__Yapılacak İşler__
A - KDV tasarısı konuşmasında konuşmacı, son dönemdeki yatırım, teşvik ve vergi düzenlemelerini hangi gerekçelerle eleştiriyor? Bir ile üç cümle arasında açıklayın.
B - KDV tasarısı konuşmasını son cümlesinden sonra kaldığı yerden alıp devam ettirin.

__Sayfa Alıntısı__
---

| Konu: | Katma Değer Vergisi Kanunu ve Bazı Kanunlar ile 178 Sayılı Kanun Hükmünde Kararnamede Değişiklik Yapılmasına Dair Kanun Tasarısı münasebetiyle |
| Yasama Yılı: | 3 |
| Birleşim: | 79 |
| Tarih: | 29.03.2018 |
MHP GRUBU ADINA ERKAN AKÇAY (Manisa) - Teşekkür ederim.
Sayın Başkan, değerli milletvekilleri; 535 sıra sayılı Kanun Tasarısı'nın ikinci bölümü üzerinde Milliyetçi Hareket Partisi Grubu adına söz aldım, muhterem heyetinizi saygıyla selamlıyorum.
Son dönemde torba kanunlarla getirilen, yatırım ortamının iyileştirilmesi, teşvikler, vergi indirimi, istisna ve muafiyetlerle ilgili parça parça düzenlemeler yapılmaktadır. Sistem, bütüncül olarak ele alınıp reformist bir anlayışla bir türlü düzenlenememektedir. Ayrıca yapılan düzenlemelerle amaç hasıl oluyor mu, yoksa kaynaklar boşa mı gidiyor bir değerlendirme de yoktur ve bu düzenlemelerle ilgili bir düzenleyici etki analizi de yapılmamıştır.

---

__Veri Kayıtları__
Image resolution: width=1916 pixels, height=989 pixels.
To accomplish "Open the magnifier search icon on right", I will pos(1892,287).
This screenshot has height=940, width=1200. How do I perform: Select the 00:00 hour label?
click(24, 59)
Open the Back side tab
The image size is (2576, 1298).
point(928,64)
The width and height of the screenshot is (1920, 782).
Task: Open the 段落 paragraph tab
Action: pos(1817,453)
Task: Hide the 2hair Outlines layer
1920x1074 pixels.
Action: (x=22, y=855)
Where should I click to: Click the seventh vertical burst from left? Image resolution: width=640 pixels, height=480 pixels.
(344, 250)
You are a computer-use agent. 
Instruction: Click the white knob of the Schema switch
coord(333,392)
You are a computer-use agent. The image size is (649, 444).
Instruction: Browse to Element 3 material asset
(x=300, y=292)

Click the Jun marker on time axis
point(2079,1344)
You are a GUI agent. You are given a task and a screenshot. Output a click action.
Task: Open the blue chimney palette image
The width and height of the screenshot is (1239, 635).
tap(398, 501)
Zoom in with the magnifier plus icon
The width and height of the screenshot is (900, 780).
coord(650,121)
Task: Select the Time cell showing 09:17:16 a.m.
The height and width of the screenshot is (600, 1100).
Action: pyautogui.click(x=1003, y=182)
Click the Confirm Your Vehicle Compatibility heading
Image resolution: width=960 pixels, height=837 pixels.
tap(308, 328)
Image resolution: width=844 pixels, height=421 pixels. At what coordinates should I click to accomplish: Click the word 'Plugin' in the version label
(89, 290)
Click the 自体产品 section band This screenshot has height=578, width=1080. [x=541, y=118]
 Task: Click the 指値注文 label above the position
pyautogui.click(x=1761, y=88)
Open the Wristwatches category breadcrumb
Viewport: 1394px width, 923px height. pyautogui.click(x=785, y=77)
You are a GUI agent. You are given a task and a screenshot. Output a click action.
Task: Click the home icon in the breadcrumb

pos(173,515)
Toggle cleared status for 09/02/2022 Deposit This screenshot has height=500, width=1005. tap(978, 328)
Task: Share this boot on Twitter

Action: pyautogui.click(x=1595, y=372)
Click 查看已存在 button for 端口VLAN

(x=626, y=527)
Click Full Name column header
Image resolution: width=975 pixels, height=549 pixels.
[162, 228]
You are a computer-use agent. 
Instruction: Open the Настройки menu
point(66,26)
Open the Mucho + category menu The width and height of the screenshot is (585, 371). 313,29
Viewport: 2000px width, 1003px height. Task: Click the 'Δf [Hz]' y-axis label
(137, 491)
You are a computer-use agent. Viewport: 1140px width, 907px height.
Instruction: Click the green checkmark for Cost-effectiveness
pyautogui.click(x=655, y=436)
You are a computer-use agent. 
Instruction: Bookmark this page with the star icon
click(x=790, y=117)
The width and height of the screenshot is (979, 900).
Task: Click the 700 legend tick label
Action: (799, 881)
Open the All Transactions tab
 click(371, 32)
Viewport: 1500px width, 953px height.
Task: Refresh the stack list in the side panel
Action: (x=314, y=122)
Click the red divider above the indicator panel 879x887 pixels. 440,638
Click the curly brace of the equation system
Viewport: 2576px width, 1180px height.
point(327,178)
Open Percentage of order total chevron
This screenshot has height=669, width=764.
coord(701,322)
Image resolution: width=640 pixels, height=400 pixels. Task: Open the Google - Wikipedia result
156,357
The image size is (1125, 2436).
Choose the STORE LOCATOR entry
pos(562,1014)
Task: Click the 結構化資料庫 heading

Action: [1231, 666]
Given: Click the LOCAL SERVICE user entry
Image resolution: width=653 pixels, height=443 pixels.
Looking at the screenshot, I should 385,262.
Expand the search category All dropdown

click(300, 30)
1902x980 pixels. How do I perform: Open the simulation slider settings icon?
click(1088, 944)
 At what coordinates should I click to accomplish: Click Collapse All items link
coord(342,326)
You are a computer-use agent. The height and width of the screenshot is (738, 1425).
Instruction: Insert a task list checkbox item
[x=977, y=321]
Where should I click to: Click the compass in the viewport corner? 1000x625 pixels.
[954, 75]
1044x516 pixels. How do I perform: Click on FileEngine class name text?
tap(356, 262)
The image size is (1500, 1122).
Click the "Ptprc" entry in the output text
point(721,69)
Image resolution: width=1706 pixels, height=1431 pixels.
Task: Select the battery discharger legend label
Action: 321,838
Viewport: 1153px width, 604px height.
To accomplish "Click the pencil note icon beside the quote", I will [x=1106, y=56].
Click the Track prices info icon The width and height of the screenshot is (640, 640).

---

__Alıştırma Cevapları__
A - Konuşmacıya göre bu düzenlemeler torba kanunlarla parça parça yapılıyor. Sistem de bütüncül olarak ele alınıp reformist bir anlayışla düzenlenmiyor. Ayrıca amaca ulaşılıp ulaşılmadığı ya da kaynakların boşa gidip gitmediği değerlendirilmemiş, düzenleyici etki analizi de yapılmamış.

B -
Maliye Bakanlığı Vergi Harcamaları Raporu'na göre, istisna, muafiyet ve indirimler nedeniyle 2018 yılında tahminen 132 milyar liralık vergiden vazgeçilmektedir. Bu tutar bütçe açığı tahmininin 2 katından daha fazladır. Bu bağlamda, bazı alanlardan vergi alınmamakta, sonuçta oluşan bütçe açıkları borçlanarak kapatılmakta ve faiz ödenmektedir. Bu itibarla, tüm vergi kanunlarını kapsayacak vergi reformu bir an önce gündeme alınmalıdır. Vergi indirim, istisna ve muafiyetleri gözden geçirilmeli, basit, anlaşılır ve adaletli bir vergi sistemi mutlaka tesis edilmelidir.
Ülkemizde vergi sistemi ağırlıklı olarak tüketim ve işlemler üzerinden alınan dolaylı vergilerin ağırlıklı olduğu bir yapıdadır ve tabana da yayılmamıştır. Tüketim üzerinden alınan vergilere aşırı bağımlı yapıdan uzaklaşmak için vergi gelirleri içindeki dolaylı vergilerin payının azaltılması, gelir, kazanç ve kârlar üzerinden alınan vergilerin artırılması hem vergi adaleti bakımından hem de kamu maliyesi açısından bir mecburiyet olarak görülmektedir. Bu kapsamda imar rantı mutlaka vergilendirilmelidir ancak imar planı değişiklikleri sonucunda ortaya çıkacak değer artışından kamunun pay alması sağlanacak diye verilen söz de tutulmadığı gibi bu tasarıyla arsa karşılığı inşaat işlerinde katma değer vergisi matrahı daraltılmaktadır.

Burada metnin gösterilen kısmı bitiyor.